On 2015-12-27 22:36, Joerg Arndt wrote:
Nice one! My browser refuses to play the file, saying it is corrupt. So wget http://gosper.org/DDrag.mp4 and vlc DDrag.mp4 to the rescue.
Best regards, jj
Thank you for persisting! Ahah, http://gosper.org/TDrag3c.mp4 is a Fudgeflake filled by three Triadic Dragons, m=3 in http://gosper.org/fst.pdf , p144 (actual page 16) et seq. The Fourier coefficients are infinite products of ordinary scalars. A technique similar to Julian's amazing little piecewiserecursivefractal function permits exact evaluation at any rational time value. Plugging said time into the Fourier series and equating produces closed forms for sums of infinite products which I think would have even gotten a rise out of Ramanujan. Earlier in the paper this is exhibited for the Snowflake family of fractals, leading to the pair of identities (d247) and (d246) in http://www.tweedledum.com/rwg/idents.htm , where the only difference on the lhs is changing 260 to 261. It's a shame that our unfamiliarity with matrix products makes it hard to appreciate the analogous identities for the dyadic (Heighway) Dragon and Sierpinski Gasket. As explained in fst.pdf, the Snowflake and Terdragon Fourier series were also derived with matrix products, which then miraculously telescoped. --rwg
* rwg <rwg@sdf.org> [Dec 28. 2015 07:18]:
On 2015-12-27 00:15, Dan Asimov wrote:
This sounded very appealing, but now I wonder if such a thing would be so stretched-out in 3D along the R^1 direction that the only interesting view of it might be *along* the R^1 direction, in which case you'd just see the usual graph in the plane.

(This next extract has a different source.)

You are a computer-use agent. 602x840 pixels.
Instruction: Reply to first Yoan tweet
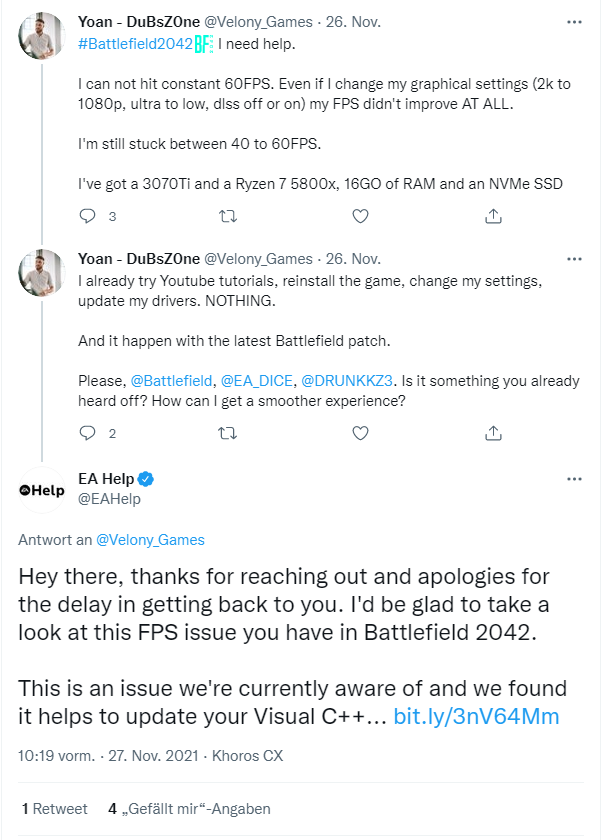[x=88, y=216]
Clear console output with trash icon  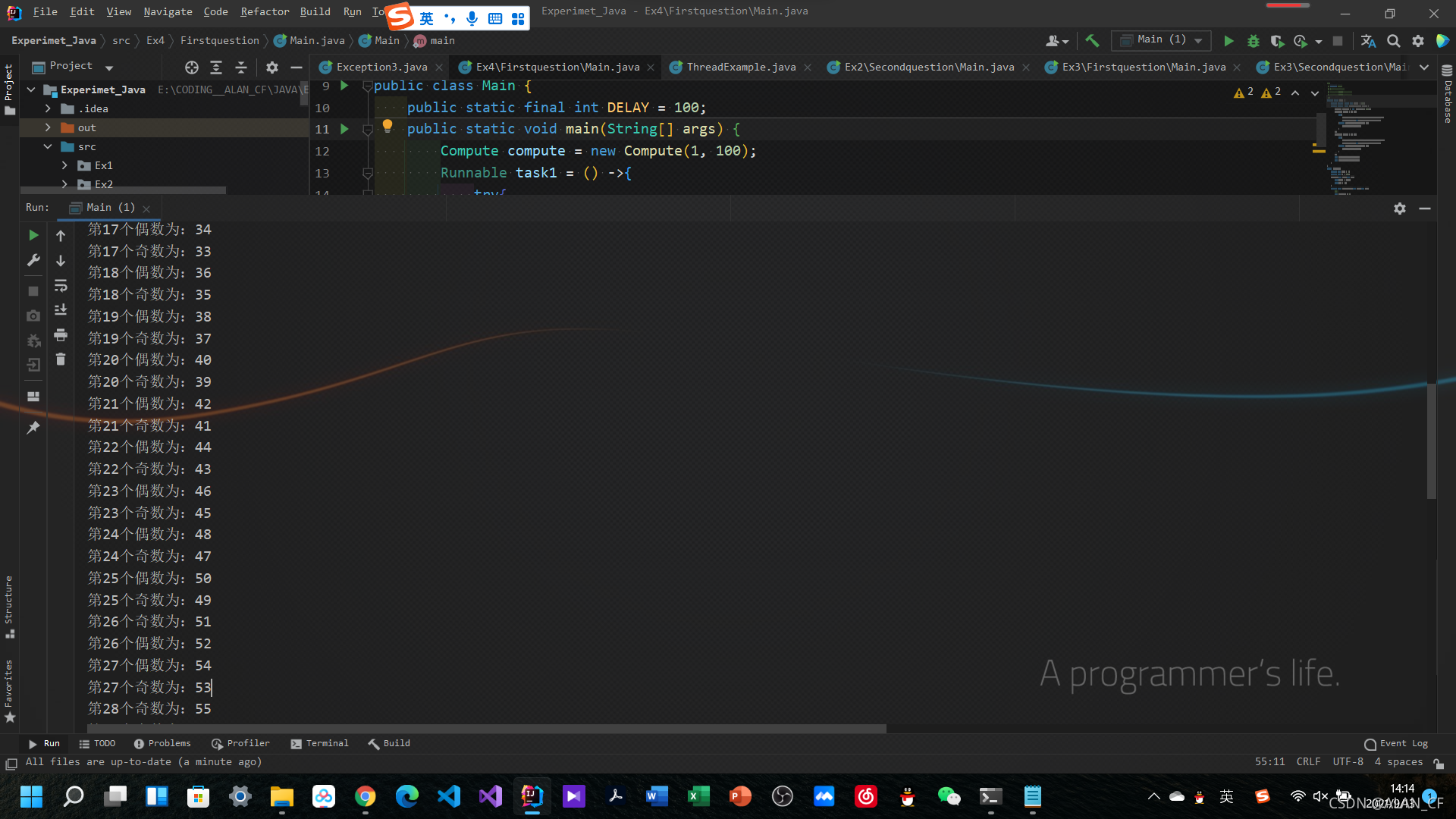(61, 359)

Still, this seems definitely worth trying.
* * *
Is there a nice sequence of self-avoiding curves — approaching an area-filling curve — that are defined by simple Fourier series?
http://gosper.org/DDrag.mp4 But the only formula I found for the coefficients is an infinite product of 3x3 matrices. (There's a dimension parameter, with self-avoidance for D<2.) --rwg
I also wonder if there are some particularly nice geometric conditions that one might ask of such a sequence, such that there is essentially only one solution. (Maybe there's a way to make the idea of such curves being "simple" rigorous.)
I'd guess there's a better chance of finding such a thing if instead of the usual n-cube, the codomain of the curve were instead a cubical n-torus R^n / Z^n.
—Dan
On Dec 26, 2015, at 7:42 AM, James Propp <jamespropp@gmail.com> wrote:
Has anyone created an image that approximates the graph in [0,1]^3 of a parametric space-filling curve viewed as a map from [0,1] to [0,1]^2? It would be especially nice if the image were dynamically rotatable.